-- Begin Excerpt --

The Biden Administration Is Still Allowing For-Profit Colleges to Scam Student Borrowers

In the wake of student debt forgiveness, for-profit colleges are still defrauding students with loans they can’t pay back. The Trump administration repealed an Obama-era law meant to punish them — and Joe Biden’s Education Department has yet to reinstate it.

Joe Biden speaking with attendees at the 2019 Iowa Democratic Wing Ding at Surf Ballroom in Clear Lake, Iowa, on August 9, 2019. (Gage Skidmore / Flickr)

When President Joe Biden recently announced his student debt cancellation plan, he declared that his administration is “holding colleges accountable for jacking up costs without delivering value to students.”

However, Biden’s Education Department is delaying the reinstatement of a rule that would punish schools that leave graduates with unmanageable debt or low earnings.

Experts say such a rule — which was repealed by the Trump administration — would be “one of the single-best tools” that could prevent schools from ripping off taxpayers and saddling students with more debt. But Biden’s administration has so far delayed action amid a well-financed lobbying blitz from the for-profit college industry, which once employed Biden’s top adviser.

-- End Excerpt --
-- Begin Records supplied --

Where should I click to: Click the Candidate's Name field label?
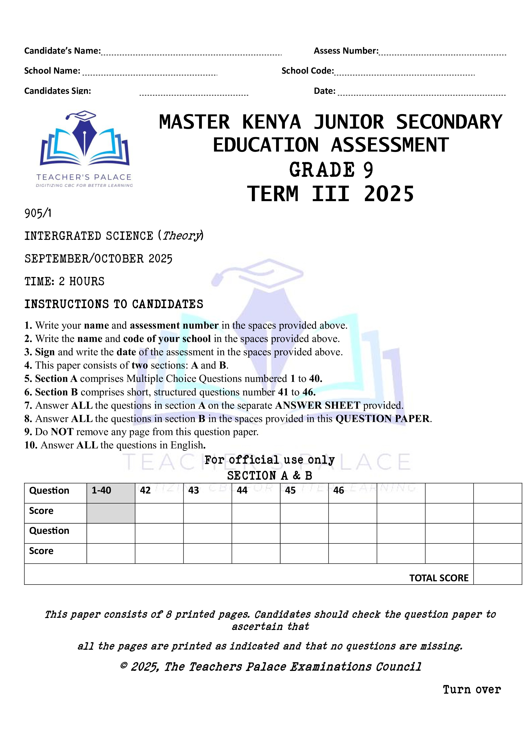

-- End Records supplied --
-- Begin Records supplied --

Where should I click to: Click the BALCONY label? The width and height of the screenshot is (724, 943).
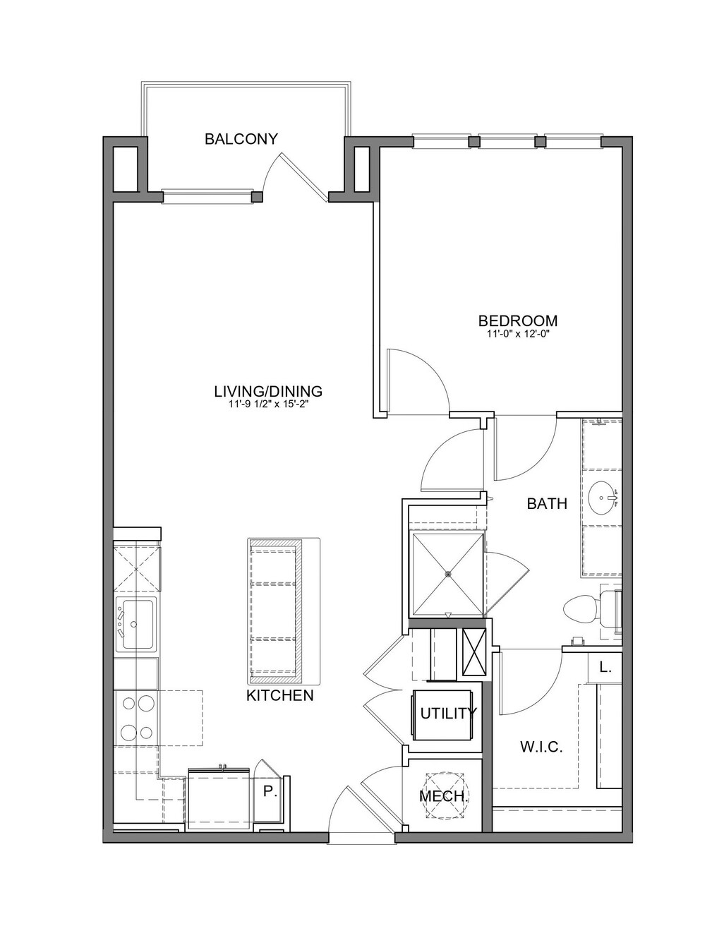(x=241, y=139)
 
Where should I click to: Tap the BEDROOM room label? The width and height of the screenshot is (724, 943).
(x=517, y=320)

-- End Records supplied --

* _Task goal_: Reproduce the piece on for-profit colleges, starting with "Joe Biden speaking" and going on through "or low earnings.", and replace "debt" with "loan".

* _Final answer_:
Joe Biden speaking with attendees at the 2019 Iowa Democratic Wing Ding at Surf Ballroom in Clear Lake, Iowa, on August 9, 2019. (Gage Skidmore / Flickr)

When President Joe Biden recently announced his student loan cancellation plan, he declared that his administration is “holding colleges accountable for jacking up costs without delivering value to students.”

However, Biden’s Education Department is delaying the reinstatement of a rule that would punish schools that leave graduates with unmanageable loan or low earnings.